Düşen Faşir şehri değil, Hızlı Destek Kuvvetleridir

Sudan'daki isyancı Hızlı Destek Güçleri (RSF) milisleri, yaklaşık iki yıllık direnişin ardından, Ekim ayı sonunda Batı Sudan'daki Kuzey Darfur eyaletinin başkenti Faşir'in kontrolünü ele geçirdi - daha doğrusu işgal etti. Bu, ordunun, müttefik güçlerinin ve onu destekleyen halk direniş komitelerinin geri çekilmesinin ardından gerçekleşti. Zorba asiler ya da başka bir tabirle milisler, her zamanki gibi, Faşir'deki sivillere karşı zorla yerinden etme ve etnik temizlik de dahil olmak üzere vahşetler, savaş suçları ve insanlığa karşı suçlar işledi. Bu, abartı veya çarpıtma olmaksızın, onların doğasının gerçek bir yansımasıdır. Gerçekte, sistematik, tarihsel, entelektüel ve stratejik olarak Faşir düşmedi ve asla düşmeyecek. Gerçekten düşen şehir değil, RSF milisleridir. Meşru ordu, Sudan halkı ve aktif güçleri, müzakere veya barışa yer bırakmayan ve artık Sudan ulusal sahnesinde herhangi bir siyasi rol oynamaya layık veya elverişli olmayan isyancı milisleri yenmenin bir parçası olarak Faşir'i özgürleştirmeye ve onu ülkenin topraklarına geri kazandırmaya kararlıdır.

 Böylece, yaklaşık iki yıl süren efsanevi bir direnişin ardından, Hızlı Destek Güçleri (RSF) milisleri Faşir'in kontrolünü ele geçirdi. Bu, şehri tamamen yok olmaktan korumaya çalışan 6. Tümen, müttefik savaşçı grupları ve Halk Direniş Komiteleri'nin geri çekilmesinin ardından gerçekleşti. Daha ayrıntılı olarak, geri çekilmenin amacı, iki yıllık efsanevi bir direnişin ardından askerlerin, savaşçıların, sivillerin hayatını ve genel olarak şehrin silüetini korumaktı. Ayrıca, son aylarda savaş alanında hemen göze çarpmayan ve nihai sonuçları belirsizliğini koruyan değişikliklerden de payı unutulmamalı. Bu değişiklikler, apaçık, aleni ve hatta korkunç bir dış müdahaleyle ilgili. Böylesine efsanevi bir direnişin ardından gelmesine rağmen, geri çekilme Sudan halkı arasında tartışma ve fikir alışverişine yol açtı ve daha çok isyancılarla yapılan vur-kaç çatışması halinde bir geri çekilme gibi algılandı; bu çatışma kesin bir zafer ihtimali taşımıyor.
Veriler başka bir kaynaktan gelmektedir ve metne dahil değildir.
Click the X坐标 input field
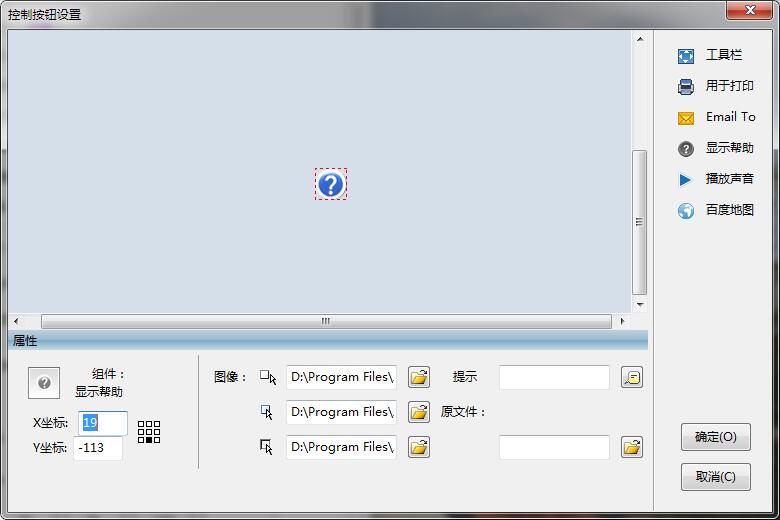Image resolution: width=780 pixels, height=520 pixels. coord(103,423)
İyi haber alan kaynaklara göre, Faşir Muharebesi'ne yönelik yabancı müdahaleleri, özellikle de Birleşik Arap Emirlikleri'nin müdahalesi geçen Mart ayından bu yana, milislerin başkent Hartum ve Cezire ve Sennar gibi büyük şehirlerde yaşadığı yenilginin ardından, hızlı bir artış kaydetti.  Aldıkları yenilgiler, milislerin ülkenin doğu, orta ve kuzey eyaletlerinin çoğundan kovulmalarına yol açtı ve onları fiilen B Planı'na geçmeye zorladı. Bu değişim, A Planı'nda özetlendiği gibi başkenti ve tüm ülkeyi kontrol etme

konusundaki başarısızlıklarından, bu yöndeki umutlarını kaybetmelerinden kaynaklandı. Sonuç olarak, geri çekilerek yalnızca Darfur ve komşu Kordofan bölgesinin bazı kısımlarını kontrol etmeye odaklandılar. Bu durum, orada neden paralel ve elbette gayrimeşru bir hükümet ilan ettiklerini de izah ediyor.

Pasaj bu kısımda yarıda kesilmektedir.